▸ **Your objective**
Swap every "computer-use agent" in the lines below for "desktop helper" and leave everything else unchanged.

Interface element lines
▼

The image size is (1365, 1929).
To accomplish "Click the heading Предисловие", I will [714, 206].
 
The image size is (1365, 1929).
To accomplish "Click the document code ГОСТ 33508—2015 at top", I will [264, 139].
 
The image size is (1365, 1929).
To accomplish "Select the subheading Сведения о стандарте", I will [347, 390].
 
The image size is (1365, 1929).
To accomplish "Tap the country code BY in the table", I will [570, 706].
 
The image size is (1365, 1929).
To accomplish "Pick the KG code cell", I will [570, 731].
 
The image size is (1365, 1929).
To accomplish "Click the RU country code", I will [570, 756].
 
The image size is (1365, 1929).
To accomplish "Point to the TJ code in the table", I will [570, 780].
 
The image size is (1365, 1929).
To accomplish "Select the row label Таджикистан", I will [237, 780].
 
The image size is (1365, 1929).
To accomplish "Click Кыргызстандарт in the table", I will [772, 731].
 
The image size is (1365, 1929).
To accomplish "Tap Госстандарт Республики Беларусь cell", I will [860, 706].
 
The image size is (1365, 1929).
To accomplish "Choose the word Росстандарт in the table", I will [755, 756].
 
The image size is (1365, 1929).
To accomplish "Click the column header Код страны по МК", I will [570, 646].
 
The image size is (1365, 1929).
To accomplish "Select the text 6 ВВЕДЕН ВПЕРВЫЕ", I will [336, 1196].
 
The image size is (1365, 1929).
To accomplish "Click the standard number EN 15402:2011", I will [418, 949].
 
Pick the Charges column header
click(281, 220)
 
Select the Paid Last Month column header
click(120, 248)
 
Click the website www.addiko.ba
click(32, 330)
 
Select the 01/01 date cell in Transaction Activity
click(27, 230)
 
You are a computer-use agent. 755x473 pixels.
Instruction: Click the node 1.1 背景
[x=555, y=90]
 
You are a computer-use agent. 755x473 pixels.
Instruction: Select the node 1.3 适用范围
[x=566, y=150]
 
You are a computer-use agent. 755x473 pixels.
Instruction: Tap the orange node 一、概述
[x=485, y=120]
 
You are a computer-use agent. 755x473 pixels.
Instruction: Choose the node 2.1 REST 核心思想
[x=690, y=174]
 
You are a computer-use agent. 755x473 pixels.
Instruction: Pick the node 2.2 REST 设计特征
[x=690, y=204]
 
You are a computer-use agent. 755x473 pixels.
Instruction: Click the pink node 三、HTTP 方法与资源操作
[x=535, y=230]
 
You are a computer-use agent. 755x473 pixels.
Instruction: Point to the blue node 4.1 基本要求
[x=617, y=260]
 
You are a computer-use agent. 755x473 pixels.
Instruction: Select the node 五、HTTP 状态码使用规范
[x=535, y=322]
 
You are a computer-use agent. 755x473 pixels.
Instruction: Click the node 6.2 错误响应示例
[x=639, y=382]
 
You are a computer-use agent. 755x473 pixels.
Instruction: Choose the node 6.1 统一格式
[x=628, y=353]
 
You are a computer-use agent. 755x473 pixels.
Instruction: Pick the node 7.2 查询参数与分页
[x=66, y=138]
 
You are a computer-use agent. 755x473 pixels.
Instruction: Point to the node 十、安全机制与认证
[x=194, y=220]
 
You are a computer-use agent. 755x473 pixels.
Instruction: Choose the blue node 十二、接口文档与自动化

▲

▸ **Worked answer**
The image size is (1365, 1929).
To accomplish "Click the heading Предисловие", I will [714, 206].
 
The image size is (1365, 1929).
To accomplish "Click the document code ГОСТ 33508—2015 at top", I will [264, 139].
 
The image size is (1365, 1929).
To accomplish "Select the subheading Сведения о стандарте", I will [347, 390].
 
The image size is (1365, 1929).
To accomplish "Tap the country code BY in the table", I will [570, 706].
 
The image size is (1365, 1929).
To accomplish "Pick the KG code cell", I will [570, 731].
 
The image size is (1365, 1929).
To accomplish "Click the RU country code", I will [570, 756].
 
The image size is (1365, 1929).
To accomplish "Point to the TJ code in the table", I will [570, 780].
 
The image size is (1365, 1929).
To accomplish "Select the row label Таджикистан", I will [237, 780].
 
The image size is (1365, 1929).
To accomplish "Click Кыргызстандарт in the table", I will [772, 731].
 
The image size is (1365, 1929).
To accomplish "Tap Госстандарт Республики Беларусь cell", I will [860, 706].
 
The image size is (1365, 1929).
To accomplish "Choose the word Росстандарт in the table", I will [755, 756].
 
The image size is (1365, 1929).
To accomplish "Click the column header Код страны по МК", I will [570, 646].
 
The image size is (1365, 1929).
To accomplish "Select the text 6 ВВЕДЕН ВПЕРВЫЕ", I will [336, 1196].
 
The image size is (1365, 1929).
To accomplish "Click the standard number EN 15402:2011", I will [418, 949].
 
Pick the Charges column header
click(281, 220)
 
Select the Paid Last Month column header
click(120, 248)
 
Click the website www.addiko.ba
click(32, 330)
 
Select the 01/01 date cell in Transaction Activity
click(27, 230)
 
You are a desktop helper. 755x473 pixels.
Instruction: Click the node 1.1 背景
[x=555, y=90]
 
You are a desktop helper. 755x473 pixels.
Instruction: Select the node 1.3 适用范围
[x=566, y=150]
 
You are a desktop helper. 755x473 pixels.
Instruction: Tap the orange node 一、概述
[x=485, y=120]
 
You are a desktop helper. 755x473 pixels.
Instruction: Choose the node 2.1 REST 核心思想
[x=690, y=174]
 
You are a desktop helper. 755x473 pixels.
Instruction: Pick the node 2.2 REST 设计特征
[x=690, y=204]
 
You are a desktop helper. 755x473 pixels.
Instruction: Click the pink node 三、HTTP 方法与资源操作
[x=535, y=230]
 
You are a desktop helper. 755x473 pixels.
Instruction: Point to the blue node 4.1 基本要求
[x=617, y=260]
 
You are a desktop helper. 755x473 pixels.
Instruction: Select the node 五、HTTP 状态码使用规范
[x=535, y=322]
 
You are a desktop helper. 755x473 pixels.
Instruction: Click the node 6.2 错误响应示例
[x=639, y=382]
 
You are a desktop helper. 755x473 pixels.
Instruction: Choose the node 6.1 统一格式
[x=628, y=353]
 
You are a desktop helper. 755x473 pixels.
Instruction: Pick the node 7.2 查询参数与分页
[x=66, y=138]
 
You are a desktop helper. 755x473 pixels.
Instruction: Point to the node 十、安全机制与认证
[x=194, y=220]
 
You are a desktop helper. 755x473 pixels.
Instruction: Choose the blue node 十二、接口文档与自动化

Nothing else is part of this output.